I am sorry, but I do not have much experience with heating of oil based clay. You do need to remember that heating plaster above a certain point will weaken it, or destroy it. Plaster, when it sets, binds with water molecules. Heating the plaster enough causes the bond to break, and the plaster goes back to its pre-hardened state (I think). That is one reason that plaster is such a good fire blocker (the trapped water bit).

Any way, with patience, and more patience, you can probably save the piece. clean, out the old sculpture leaving a void in its place. That could take a long time. I destroy my originals a lot of the time, and as long as the mold comes out OK,I do not care.

Once you have removed the original then treat the plaster with a few diluted coats of Murphys oil soap, letting it dry between coats. Now, this release is used if you are going to cast another plaster sculpture into the plaster mold.

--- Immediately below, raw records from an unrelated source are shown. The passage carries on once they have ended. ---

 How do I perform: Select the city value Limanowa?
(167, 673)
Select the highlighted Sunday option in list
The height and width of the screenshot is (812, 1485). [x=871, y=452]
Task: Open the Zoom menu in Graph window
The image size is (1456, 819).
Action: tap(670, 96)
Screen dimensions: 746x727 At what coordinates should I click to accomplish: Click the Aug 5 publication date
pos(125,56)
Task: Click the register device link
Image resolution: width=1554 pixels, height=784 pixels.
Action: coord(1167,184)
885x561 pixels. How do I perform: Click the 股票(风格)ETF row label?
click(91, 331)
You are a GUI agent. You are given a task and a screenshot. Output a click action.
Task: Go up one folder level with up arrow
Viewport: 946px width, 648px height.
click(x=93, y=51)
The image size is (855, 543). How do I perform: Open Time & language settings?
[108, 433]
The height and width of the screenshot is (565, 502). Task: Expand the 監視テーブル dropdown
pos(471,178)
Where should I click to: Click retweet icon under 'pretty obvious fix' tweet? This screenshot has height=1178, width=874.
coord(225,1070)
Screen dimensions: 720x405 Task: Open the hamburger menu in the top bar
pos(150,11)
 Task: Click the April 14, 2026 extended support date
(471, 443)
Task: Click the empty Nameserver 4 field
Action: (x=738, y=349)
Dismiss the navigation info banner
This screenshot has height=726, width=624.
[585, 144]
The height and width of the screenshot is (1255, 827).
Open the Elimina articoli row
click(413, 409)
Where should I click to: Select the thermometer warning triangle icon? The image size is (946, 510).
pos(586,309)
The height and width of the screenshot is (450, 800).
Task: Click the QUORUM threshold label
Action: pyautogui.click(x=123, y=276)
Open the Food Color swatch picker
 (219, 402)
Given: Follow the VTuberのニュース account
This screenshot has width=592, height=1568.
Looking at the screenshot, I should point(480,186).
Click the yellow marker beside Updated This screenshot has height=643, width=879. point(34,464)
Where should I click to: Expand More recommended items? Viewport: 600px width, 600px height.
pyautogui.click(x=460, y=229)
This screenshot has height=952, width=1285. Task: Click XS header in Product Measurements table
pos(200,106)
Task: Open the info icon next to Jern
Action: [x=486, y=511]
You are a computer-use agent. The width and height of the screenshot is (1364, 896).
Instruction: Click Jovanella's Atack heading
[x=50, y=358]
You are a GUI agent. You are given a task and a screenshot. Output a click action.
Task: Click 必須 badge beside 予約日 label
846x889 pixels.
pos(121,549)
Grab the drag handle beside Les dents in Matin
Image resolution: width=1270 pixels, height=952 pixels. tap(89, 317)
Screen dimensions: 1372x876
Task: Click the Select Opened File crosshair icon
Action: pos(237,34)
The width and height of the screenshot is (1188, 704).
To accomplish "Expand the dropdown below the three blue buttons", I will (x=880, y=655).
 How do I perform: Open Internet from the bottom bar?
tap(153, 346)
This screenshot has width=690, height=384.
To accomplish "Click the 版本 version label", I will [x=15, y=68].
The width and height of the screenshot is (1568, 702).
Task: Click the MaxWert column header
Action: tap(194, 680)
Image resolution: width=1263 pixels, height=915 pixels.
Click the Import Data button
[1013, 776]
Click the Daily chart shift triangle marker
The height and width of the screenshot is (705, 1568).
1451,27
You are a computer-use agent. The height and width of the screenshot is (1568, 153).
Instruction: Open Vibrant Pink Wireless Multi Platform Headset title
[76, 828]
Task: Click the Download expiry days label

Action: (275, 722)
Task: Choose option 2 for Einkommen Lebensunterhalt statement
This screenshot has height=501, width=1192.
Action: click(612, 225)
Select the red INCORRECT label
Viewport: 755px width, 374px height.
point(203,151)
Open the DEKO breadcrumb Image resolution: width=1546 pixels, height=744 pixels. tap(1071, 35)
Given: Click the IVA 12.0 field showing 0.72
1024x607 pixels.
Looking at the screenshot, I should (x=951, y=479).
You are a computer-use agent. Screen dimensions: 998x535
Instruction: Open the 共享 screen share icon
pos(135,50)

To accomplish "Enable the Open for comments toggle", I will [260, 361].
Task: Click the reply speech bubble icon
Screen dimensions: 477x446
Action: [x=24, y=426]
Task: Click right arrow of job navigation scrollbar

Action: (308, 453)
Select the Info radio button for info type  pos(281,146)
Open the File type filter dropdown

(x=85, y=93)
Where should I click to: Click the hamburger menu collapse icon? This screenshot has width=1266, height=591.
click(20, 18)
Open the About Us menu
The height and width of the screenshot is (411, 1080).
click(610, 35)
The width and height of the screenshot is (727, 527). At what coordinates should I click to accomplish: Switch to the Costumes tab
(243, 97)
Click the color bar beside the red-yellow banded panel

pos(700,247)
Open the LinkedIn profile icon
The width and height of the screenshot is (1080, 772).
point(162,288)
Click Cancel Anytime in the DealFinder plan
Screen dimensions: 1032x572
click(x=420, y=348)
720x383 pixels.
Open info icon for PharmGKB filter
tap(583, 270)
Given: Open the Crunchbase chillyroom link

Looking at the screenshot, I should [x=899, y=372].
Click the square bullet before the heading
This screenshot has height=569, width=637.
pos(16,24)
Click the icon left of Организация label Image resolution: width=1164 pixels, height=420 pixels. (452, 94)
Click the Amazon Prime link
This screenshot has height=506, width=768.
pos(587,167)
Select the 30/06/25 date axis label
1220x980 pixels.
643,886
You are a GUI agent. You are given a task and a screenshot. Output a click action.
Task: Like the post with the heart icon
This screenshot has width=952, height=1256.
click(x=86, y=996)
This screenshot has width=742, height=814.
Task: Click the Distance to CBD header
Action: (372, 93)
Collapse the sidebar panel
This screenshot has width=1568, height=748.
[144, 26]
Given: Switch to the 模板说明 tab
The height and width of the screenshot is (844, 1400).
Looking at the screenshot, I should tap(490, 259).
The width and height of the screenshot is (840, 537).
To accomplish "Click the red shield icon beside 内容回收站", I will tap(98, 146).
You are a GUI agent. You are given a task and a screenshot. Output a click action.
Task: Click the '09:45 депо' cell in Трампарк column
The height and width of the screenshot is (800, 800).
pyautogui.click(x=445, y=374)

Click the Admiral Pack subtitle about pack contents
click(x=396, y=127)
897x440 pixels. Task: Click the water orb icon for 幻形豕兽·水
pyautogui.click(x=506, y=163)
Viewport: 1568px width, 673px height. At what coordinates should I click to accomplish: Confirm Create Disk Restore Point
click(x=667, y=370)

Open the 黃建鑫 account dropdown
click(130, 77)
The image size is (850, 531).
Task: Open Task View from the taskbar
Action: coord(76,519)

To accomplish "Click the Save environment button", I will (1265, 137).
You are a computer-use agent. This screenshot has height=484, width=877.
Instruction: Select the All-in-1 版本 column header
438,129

What type of plaster are you going to use for your final piece? Molding plaster is quite soft, and breaks easily, so I do not recommend it. I have used it and it is OK, but just OK. Do a search and you will find a lot of info here about plaster, or go exploring at US Gypsum. They have a lot of info. Landseer, another member of the forum has lots of info on plaster/plaster content on many of his posts.

Once you cast your final sculpture you will have a hard time separating the sculpture from the mold. You will have to carefully chisel the mold apart being very careful not to damage the sculpture. You may consider adding a dye to the inside of the mold before applying the Murphy's soap. This may or may not work. As I mentioned before, I used to add coloring to the first layer of plaster (Very thin) which would alert me when chiseling away towards my sculpture.

Keep in mind, that no matter what happens you will have learned a lot more than you could have by just reading. When you now read about mold you will be doing so from a vastly improved perspective.

Your second piece should probably use a rubber layer before the plaster or you will have to work very very hard to get the original out.

Good luck again.

Ari.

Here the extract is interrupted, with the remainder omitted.